Maria Romani consorte di Tommaso Romani. Abbandonata dal marito che la lascia senza sostentamento. Tommaso Romani nel 1802 aveva infatti sedotto una donna sposata, Rosa moglie di Dionisio Bandini, inducendola anche a derubare il proprio marito di vari oggetti di valore. I due amanti erano poi scappati a Castelnuovo di Valdicecina. In ogni caso Tommaso - afferma Maria Romani nella denuncia presentata all'Auditore fiscale - aveva rovinato due famiglie, la sua e quella del Bandini. Dopo la morte dell'amante il Romani torna con la moglie giusto il tempo per metterla incinta. L'abbandona di nuovo e la donna si trova malata e con un bambino di pochi mesi da crescere. Maria Romani, che nel frattempo ha intrecciato un'amicizia con un suo vicino, Carlo Fineschi, al quale fa piccoli servigi, chiede al tribunale di obbligare il marito a fare il suo dovere e a provvedere al sostentamento suo e del bambino
Nell'agosto 1815 la petizione dei panificatori di Siena alla magistratura civica è la spia della pesante situazione economica in città. Durante il corso dell'anno il numero dei fornai diminuisce in stretta relazione con l'aumento del prezzo del grano stesso e con la difficoltà di riuscire a procurarselo, problemi che assottigliano sempre di più il loro piccolo margine di guadagno. I panificatori fanno presente che, perdurando tale situazione, potrebbe accadere che in certi giorni il pane manchi del tutto. Pur ammettendo che qualche fornaio ha speculato vendendo il suo grano a negozianti forestieri, chiedono provvedimenti che impegnino i fornai a dichiarare quanto grano hanno nei magazzini e quanto pane potranno preparare nel corso dell'anno, in modo da avere chiaro il quadro della situazione e di sapere in anticipo le necessità; chiedono anche provvedimenti idonei ad assicurare la possibilità di approvvigionarsi per tempo, perché la mancanza di pane si fa sentire di più man mano che ci si allontana dalla mietitura; negli ultimi mesi prima del nuovo raccolto, è difficile procurarsi il grano, i prezzi aumentano vertiginosamente con il rischio di scatenare rivolte.

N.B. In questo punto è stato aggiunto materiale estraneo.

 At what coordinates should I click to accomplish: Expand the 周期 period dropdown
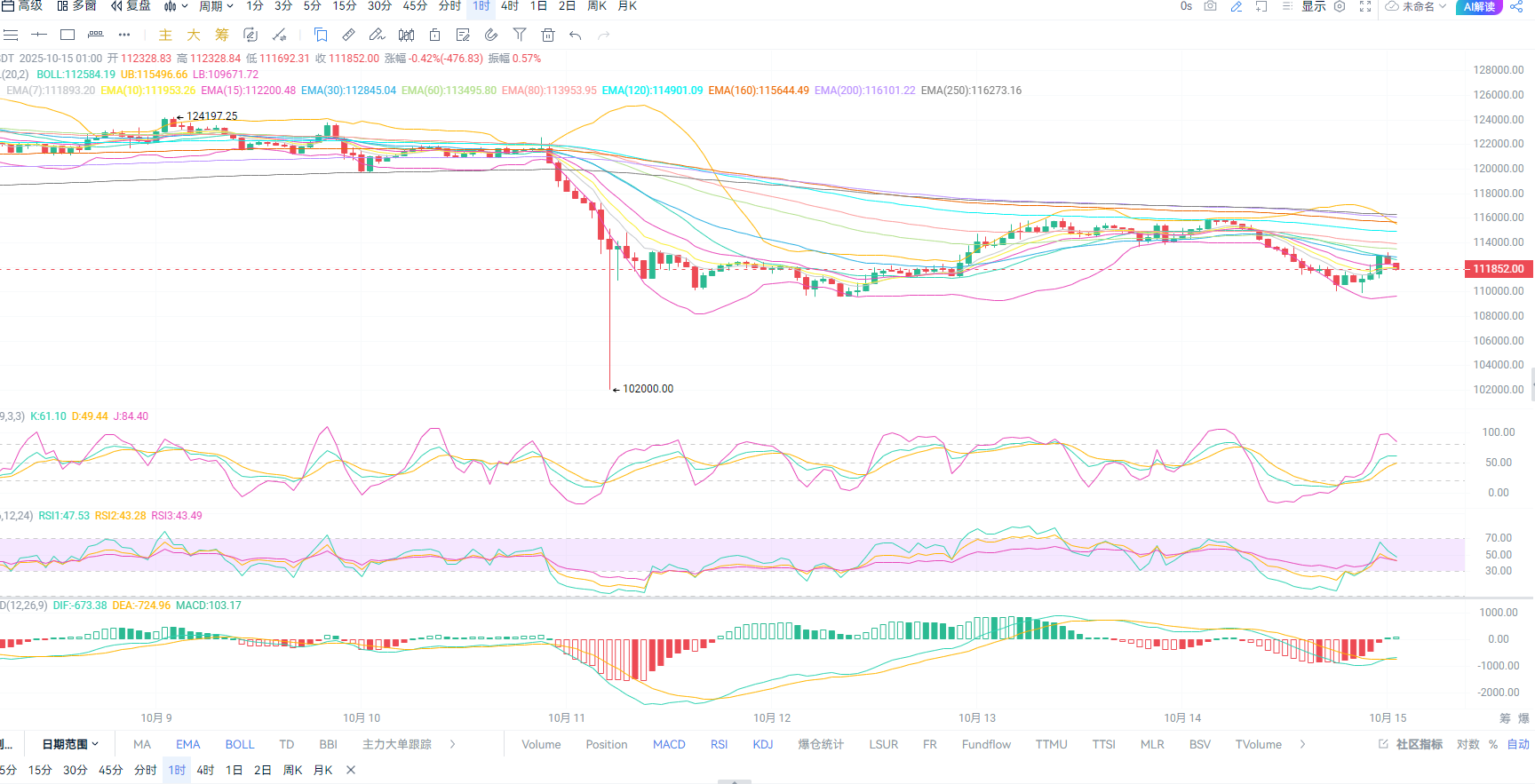[216, 6]
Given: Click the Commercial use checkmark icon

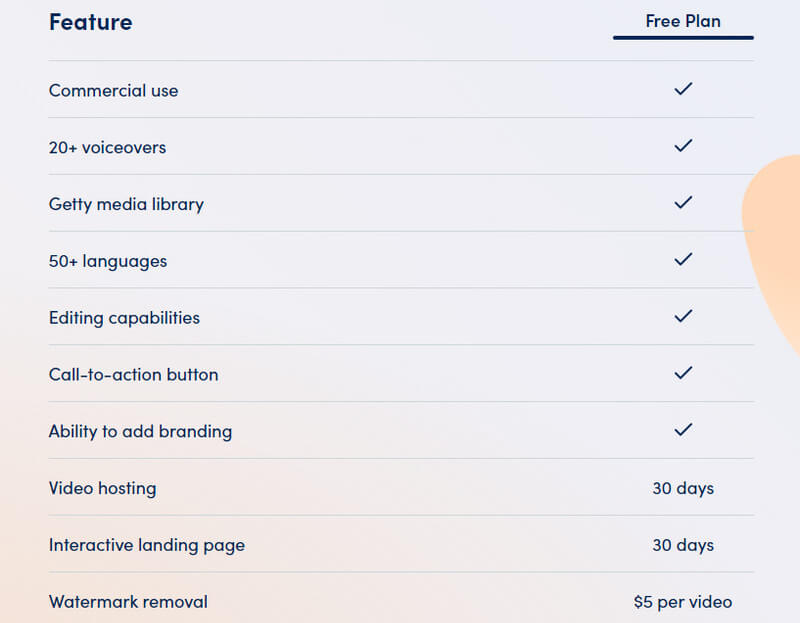Looking at the screenshot, I should click(x=683, y=89).
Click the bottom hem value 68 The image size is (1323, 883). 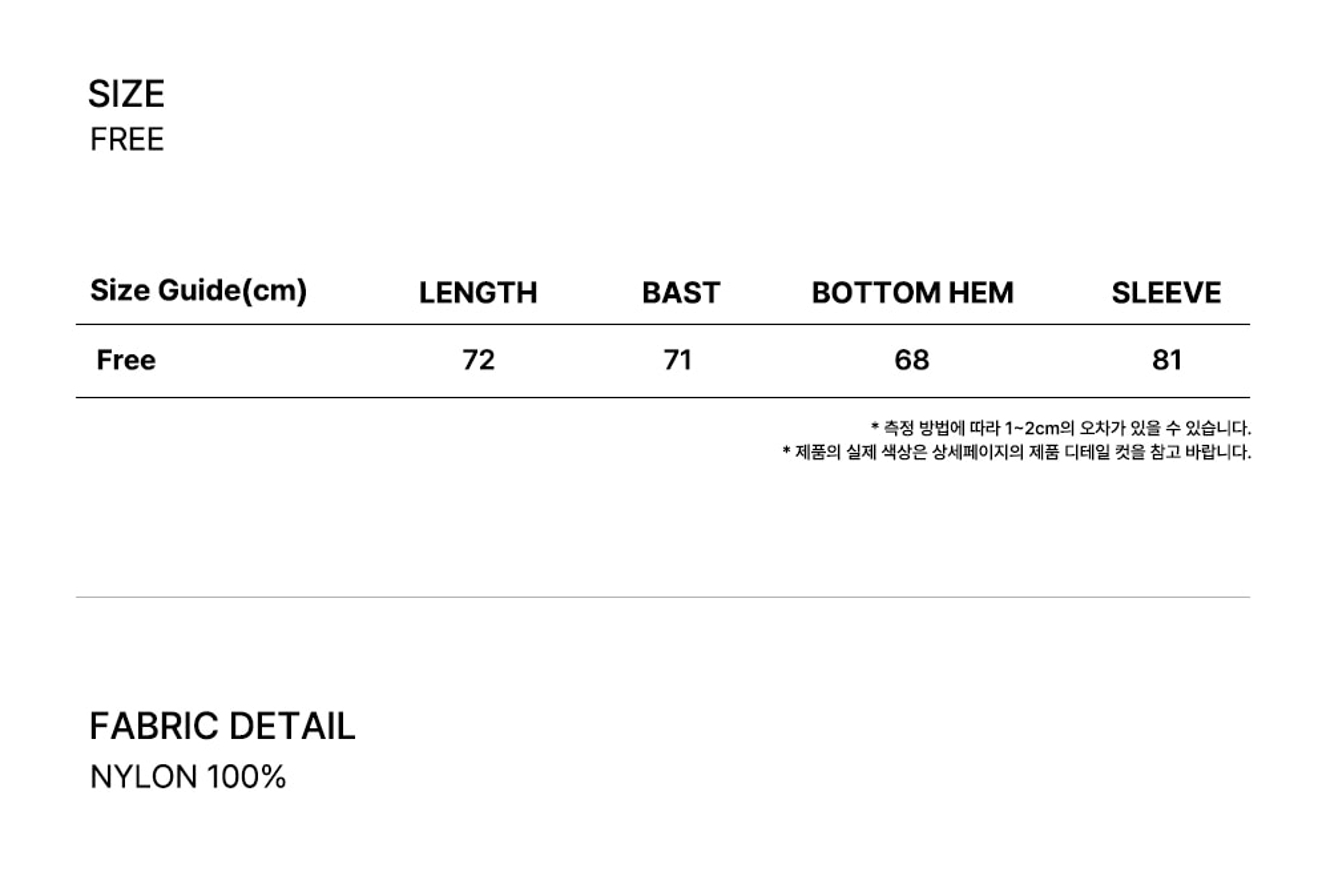click(x=911, y=360)
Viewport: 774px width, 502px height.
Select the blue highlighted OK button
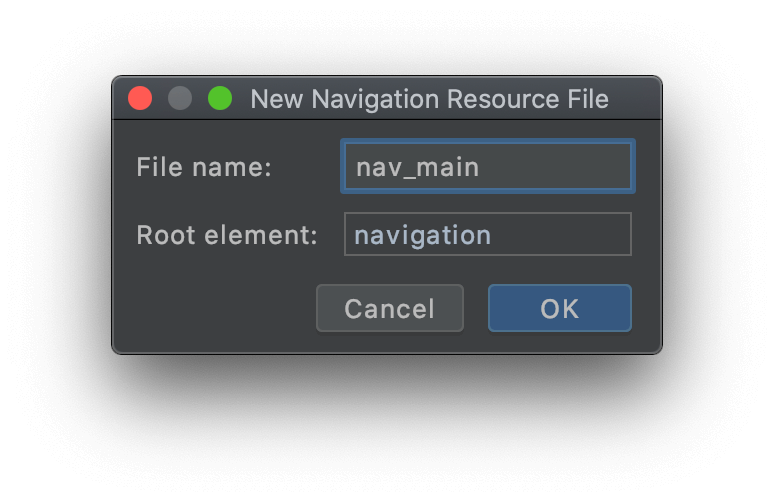click(x=560, y=308)
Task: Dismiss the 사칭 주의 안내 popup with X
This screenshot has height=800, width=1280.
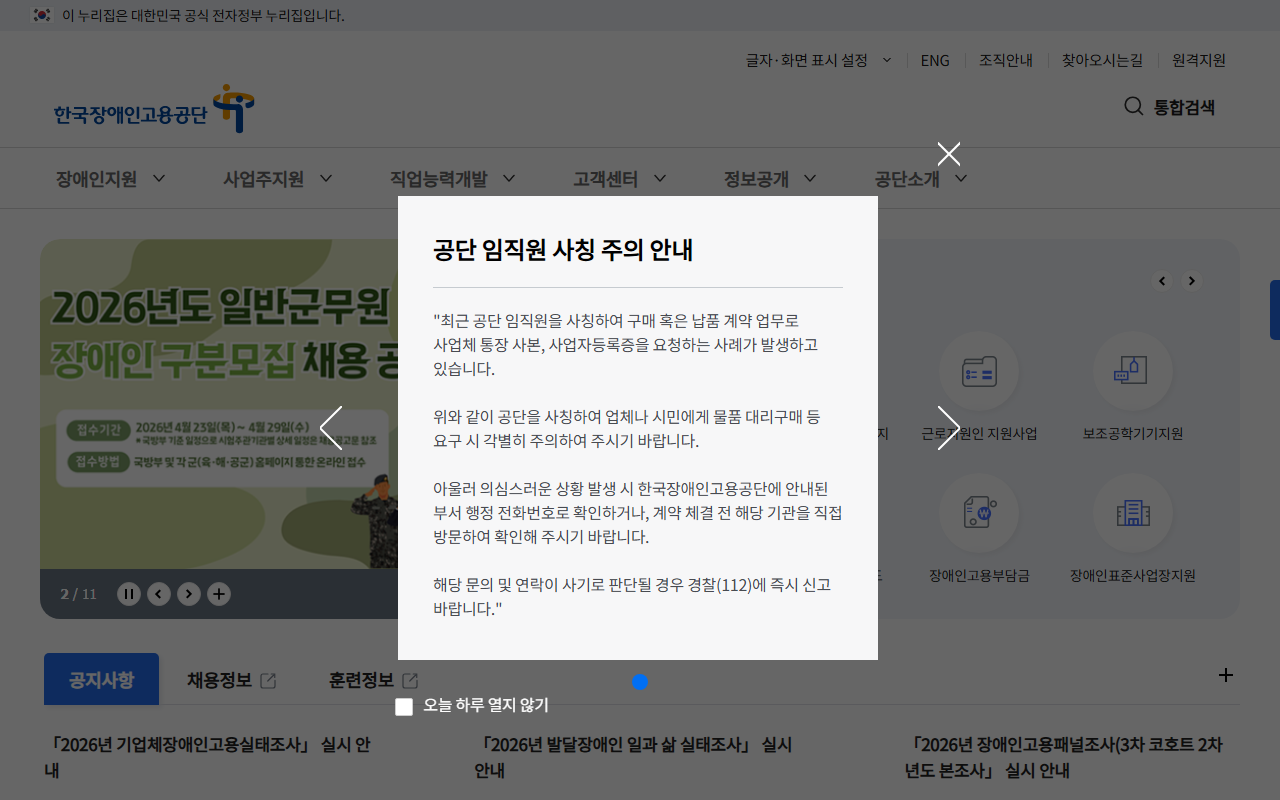Action: tap(948, 154)
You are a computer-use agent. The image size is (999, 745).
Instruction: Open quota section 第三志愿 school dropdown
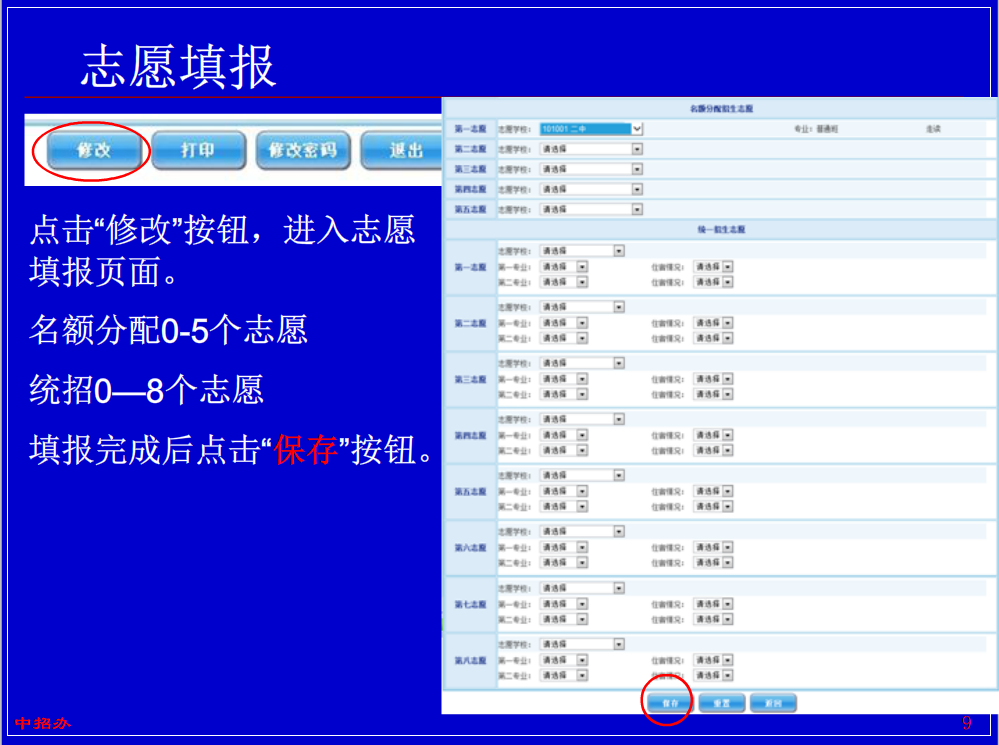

Molti degli inquisiti non firmano perché sono per la maggior parte analfabeti
Giacomo Deciné. Un uomo di 70 anni, libertino, che preferisce convivere con una prostituta anziché provvedere al sostentamento dei sei nipoti orfani.
Con questi brevi accenni ho voluto dare un piccolo saggio delle vicende narrate nel libro e mi auguro di avervi sollecitato e stimolato a leggerlo.